- **TASK PROMPT**
Would you set down every entry again, exactly as written?

- **EXERCISE INPUT**
-----

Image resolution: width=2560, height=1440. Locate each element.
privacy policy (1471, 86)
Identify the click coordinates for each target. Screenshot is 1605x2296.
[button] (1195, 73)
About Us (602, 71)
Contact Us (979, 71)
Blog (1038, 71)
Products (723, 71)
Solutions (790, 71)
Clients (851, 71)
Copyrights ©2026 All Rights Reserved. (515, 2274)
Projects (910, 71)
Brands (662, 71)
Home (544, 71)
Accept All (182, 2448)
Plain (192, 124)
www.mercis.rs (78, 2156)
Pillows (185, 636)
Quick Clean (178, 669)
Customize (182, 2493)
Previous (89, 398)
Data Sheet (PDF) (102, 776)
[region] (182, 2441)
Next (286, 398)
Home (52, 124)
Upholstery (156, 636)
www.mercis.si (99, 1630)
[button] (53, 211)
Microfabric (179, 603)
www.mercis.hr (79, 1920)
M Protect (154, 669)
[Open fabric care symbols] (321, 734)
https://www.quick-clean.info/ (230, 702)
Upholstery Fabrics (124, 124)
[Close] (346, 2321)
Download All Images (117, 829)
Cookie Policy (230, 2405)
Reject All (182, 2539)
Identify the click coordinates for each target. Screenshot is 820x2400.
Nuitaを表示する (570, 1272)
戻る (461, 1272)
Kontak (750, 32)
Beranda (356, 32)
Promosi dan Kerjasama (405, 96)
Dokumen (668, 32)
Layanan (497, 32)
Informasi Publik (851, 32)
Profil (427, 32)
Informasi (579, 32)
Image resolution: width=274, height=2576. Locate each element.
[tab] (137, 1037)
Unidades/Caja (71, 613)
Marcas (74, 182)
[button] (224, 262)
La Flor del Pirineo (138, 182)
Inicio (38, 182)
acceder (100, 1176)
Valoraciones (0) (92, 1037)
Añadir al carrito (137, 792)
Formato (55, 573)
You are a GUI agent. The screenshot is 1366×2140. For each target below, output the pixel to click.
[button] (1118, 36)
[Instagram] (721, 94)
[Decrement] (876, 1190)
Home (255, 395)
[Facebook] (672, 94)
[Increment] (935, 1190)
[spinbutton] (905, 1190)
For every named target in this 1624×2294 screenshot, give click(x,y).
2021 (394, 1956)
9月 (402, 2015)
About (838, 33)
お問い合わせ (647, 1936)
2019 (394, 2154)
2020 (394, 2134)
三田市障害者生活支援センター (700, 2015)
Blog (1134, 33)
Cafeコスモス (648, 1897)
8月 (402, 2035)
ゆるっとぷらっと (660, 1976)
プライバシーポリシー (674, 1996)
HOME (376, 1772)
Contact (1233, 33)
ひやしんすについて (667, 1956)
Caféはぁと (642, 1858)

-----

- **SOLUTION TO THE PROBLEM**
Image resolution: width=2560, height=1440. Locate each element.
privacy policy (1471, 86)
Identify the click coordinates for each target. Screenshot is 1605x2296.
[button] (1195, 73)
About Us (602, 71)
Contact Us (979, 71)
Blog (1038, 71)
Products (723, 71)
Solutions (790, 71)
Clients (851, 71)
Copyrights ©2026 All Rights Reserved. (515, 2274)
Projects (910, 71)
Brands (662, 71)
Home (544, 71)
Accept All (182, 2448)
Plain (192, 124)
www.mercis.rs (78, 2156)
Pillows (185, 636)
Quick Clean (178, 669)
Customize (182, 2493)
Previous (89, 398)
Data Sheet (PDF) (102, 776)
[region] (182, 2441)
Next (286, 398)
Home (52, 124)
Upholstery (156, 636)
www.mercis.si (99, 1630)
[button] (53, 211)
Microfabric (179, 603)
www.mercis.hr (79, 1920)
M Protect (154, 669)
[Open fabric care symbols] (321, 734)
https://www.quick-clean.info/ (230, 702)
Upholstery Fabrics (124, 124)
[Close] (346, 2321)
Download All Images (117, 829)
Cookie Policy (230, 2405)
Reject All (182, 2539)
Identify the click coordinates for each target. Screenshot is 820x2400.
Nuitaを表示する (570, 1272)
戻る (461, 1272)
Kontak (750, 32)
Beranda (356, 32)
Promosi dan Kerjasama (405, 96)
Dokumen (668, 32)
Layanan (497, 32)
Informasi Publik (851, 32)
Profil (427, 32)
Informasi (579, 32)
Image resolution: width=274, height=2576. Locate each element.
[tab] (137, 1037)
Unidades/Caja (71, 613)
Marcas (74, 182)
[button] (224, 262)
La Flor del Pirineo (138, 182)
Inicio (38, 182)
acceder (100, 1176)
Valoraciones (0) (92, 1037)
Añadir al carrito (137, 792)
Formato (55, 573)
You are a GUI agent. The screenshot is 1366×2140. For each target below, output the pixel to click.
[button] (1118, 36)
[Instagram] (721, 94)
[Decrement] (876, 1190)
Home (255, 395)
[Facebook] (672, 94)
[Increment] (935, 1190)
[spinbutton] (905, 1190)
For every named target in this 1624×2294 screenshot, give click(x,y).
2021 (394, 1956)
9月 (402, 2015)
About (838, 33)
お問い合わせ (647, 1936)
2019 (394, 2154)
2020 (394, 2134)
三田市障害者生活支援センター (700, 2015)
Blog (1134, 33)
Cafeコスモス (648, 1897)
8月 (402, 2035)
ゆるっとぷらっと (660, 1976)
プライバシーポリシー (674, 1996)
HOME (376, 1772)
Contact (1233, 33)
ひやしんすについて (667, 1956)
Caféはぁと (642, 1858)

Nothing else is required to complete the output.